Dès les premières scènes, notre cher Peter Quill se voit arraché des siens, du décès de sa mère à son départ "forcé" de la planète Terre par Yondu. Heureusement, notre héros va se former une nouvelle tribu avec d'autres a-holes, eux aussi orphelins. Une invitation pour les spectateurs de tendre les bras à l'univers cosmique de Marvel. On notera que ce thème sera aussi exploité de l'autre côté de la caméra avec la présence au casting de Sean Gunn, en Kraglin Obfonteri, qui servira aussi pour la motion capture de Rocket mais aussi Thanos. We are Groot et ça fait plaisir.



Avec son humour parfois irrévérencieux et acerbe, Guardians of the Galaxy reste tout de même assez unique dans la filmographie de Marvel Studios et la nouvelle équipe de space cowboys réussit à s'imposer comme l'équivalent de l'espace des Avengers. Malheureusement, la comparaison est aussi synonyme de défauts puisque le film ne réussit pas s'extirper de la malédiction du MCU liée à ses antagonistes peu charismatiques, avec ici Ronan pourtant interprété par un Lee Pace charismatique malgré le maquillage. Le film veut tout de même s'imposer comme un chapitre incontournable du MCU par la présence d'un Thanos absent depuis Avengers mais aussi l'introduction d'une nouvelle gemme de l'infini, celle du pouvoir, qui permettra de glisser la présence notable des Celestials pour une potentielle menace future... Qui sait ?

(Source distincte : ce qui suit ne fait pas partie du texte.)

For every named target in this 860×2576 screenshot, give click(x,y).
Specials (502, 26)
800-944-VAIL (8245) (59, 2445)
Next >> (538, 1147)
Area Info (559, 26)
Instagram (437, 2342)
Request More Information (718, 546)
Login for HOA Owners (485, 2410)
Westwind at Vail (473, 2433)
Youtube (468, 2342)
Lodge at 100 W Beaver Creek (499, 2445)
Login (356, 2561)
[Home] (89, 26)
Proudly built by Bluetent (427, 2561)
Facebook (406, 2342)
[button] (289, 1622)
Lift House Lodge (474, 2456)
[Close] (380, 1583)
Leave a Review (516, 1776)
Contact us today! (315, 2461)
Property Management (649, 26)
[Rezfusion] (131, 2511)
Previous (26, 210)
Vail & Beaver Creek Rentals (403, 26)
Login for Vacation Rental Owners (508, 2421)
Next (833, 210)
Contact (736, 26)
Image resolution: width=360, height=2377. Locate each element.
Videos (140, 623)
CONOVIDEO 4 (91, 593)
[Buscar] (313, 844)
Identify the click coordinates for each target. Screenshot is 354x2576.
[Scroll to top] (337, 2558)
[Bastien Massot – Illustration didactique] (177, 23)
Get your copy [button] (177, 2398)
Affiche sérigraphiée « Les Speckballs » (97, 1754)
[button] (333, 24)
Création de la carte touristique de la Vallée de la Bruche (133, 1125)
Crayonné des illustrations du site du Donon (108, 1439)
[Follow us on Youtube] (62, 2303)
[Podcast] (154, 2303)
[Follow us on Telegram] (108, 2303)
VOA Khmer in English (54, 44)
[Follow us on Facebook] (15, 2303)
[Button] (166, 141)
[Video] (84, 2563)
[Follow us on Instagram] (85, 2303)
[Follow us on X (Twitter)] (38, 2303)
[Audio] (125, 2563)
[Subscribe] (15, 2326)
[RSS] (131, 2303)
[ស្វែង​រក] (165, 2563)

Car finalement, le pari est réussi pour Kevin Feige lors de la sortie du film en 2014 qui arrête sa course au box office à plus de 700 millions de dollars. James Gunn devient d'ailleurs un personnage de premier plan pour la branche cinéma de la Maison des Idées en participant grandement à l'ouverture de l'univers cosmique de l'univers. En effet, le véritable impact du film commence à se faire ressentir depuis l'année dernière avec Guardians of the Galaxy Vol. 2 (obviously), Thor : Ragnarok mais aussi dès le mois prochain avec la sortie d'Avengers : Infinity War, qui verra les Gardiens défendre la Terre. Et les liens vers l'univers cosmique vont continuer d'ailleurs de s'étendre dans les prochaines années avec la première aventure solo de Carol Danvers dans Captain Marvel, Gardians of the Galaxy Vol. 3 et les autres projets que nous concocte James Gunn. Un film Stakar Ogord avec Sylvester Stallone, s'il-vous plait.